Kebahagiaan, kebanggaan, yang membanjiri hati melihat respons anak-anak tersebut, membuat apa yang telah kami ;akukan demikian ringan --dan memang ringan. Mengumpulkan buku-buku bekas, mengumpulkan uang untuk sekadar beli alat-alat tulis yang tidak mencapai beratus-ratus ribu, menyewa film anak-anak yang sebuah hanya lima ribu perak, menyulap garasi menjadi ruang kelas, semua dilakukan seminggu sekali, dan kami cuma berenam, berikut aku. Buat kami yang penting niat, bukan begitu?

Walau dibandingkan dengan acara seperti Global Action Week yang diadakan tanggal 6-13 April silam atas kerja sama The Centre for the Betterment of Education (CBE) Indonesia dengan UNESCO, Oxfam, dan beberapa LSM nasional yang menggelar aksi "Pendidikan untuk Semua", jelas belum ada apa-apanya, namun setidak-tidaknya kami telah mengembalikan sekeping hak dan kebahagiaan mereka sebagai seorang anak. Mengenalkan dunia pendidikan dari buku dan film, walau kelak mereka cuma bisa membaca, tanpa ijazah, untuk memasuki taraf hidup yang lebih baik, hingga tak selamanya jadi seorang pemulung, pengamen, pengemis.

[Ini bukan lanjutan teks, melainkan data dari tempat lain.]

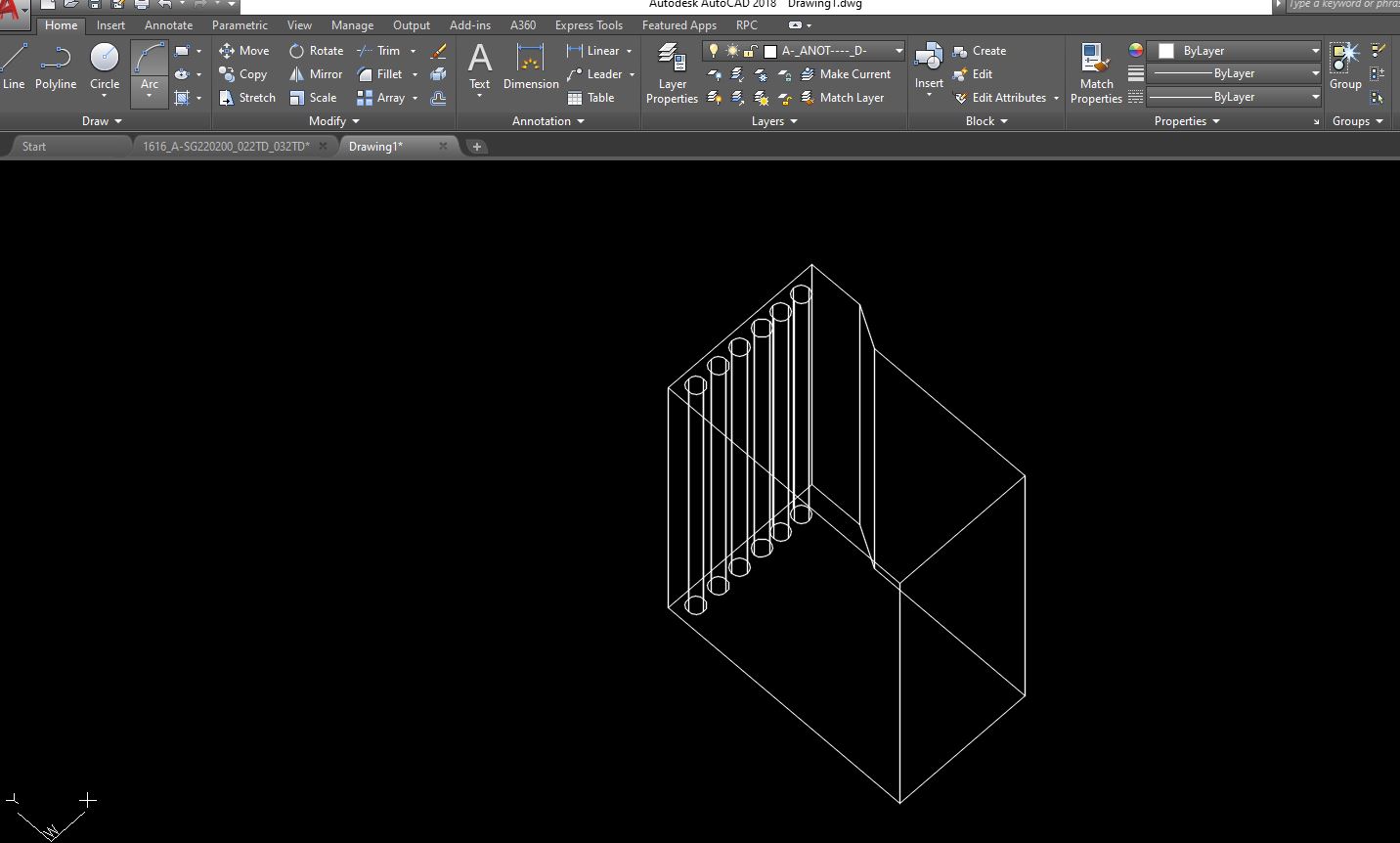Open the current layer dropdown
The height and width of the screenshot is (843, 1400).
click(x=897, y=50)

Bahkan mereka telah mengatakannya, betapa bahkan seekor anak babi bernama Babe saja bisa mewujudkan impian menjadi anjing penggembala, bahkan memenangkan kompetisi anjing penggembala sedunia. Bukan impian yang mustahil memang jika kita mau belajar dan yakin.

Namun, yang lebih menyakinkan dari itu, tiga bulan berjalan, selain peserta bertambah, satu-dua dari mereka yang sama sekali tak mengenal abjad mulai mampu mengeja huruf demi huruf, terbata-bata membaca cerita Si Kancil. Dan, kami tidak tahu berapa tepatnya jumlah penderita buta huruf di negeri Indonesia....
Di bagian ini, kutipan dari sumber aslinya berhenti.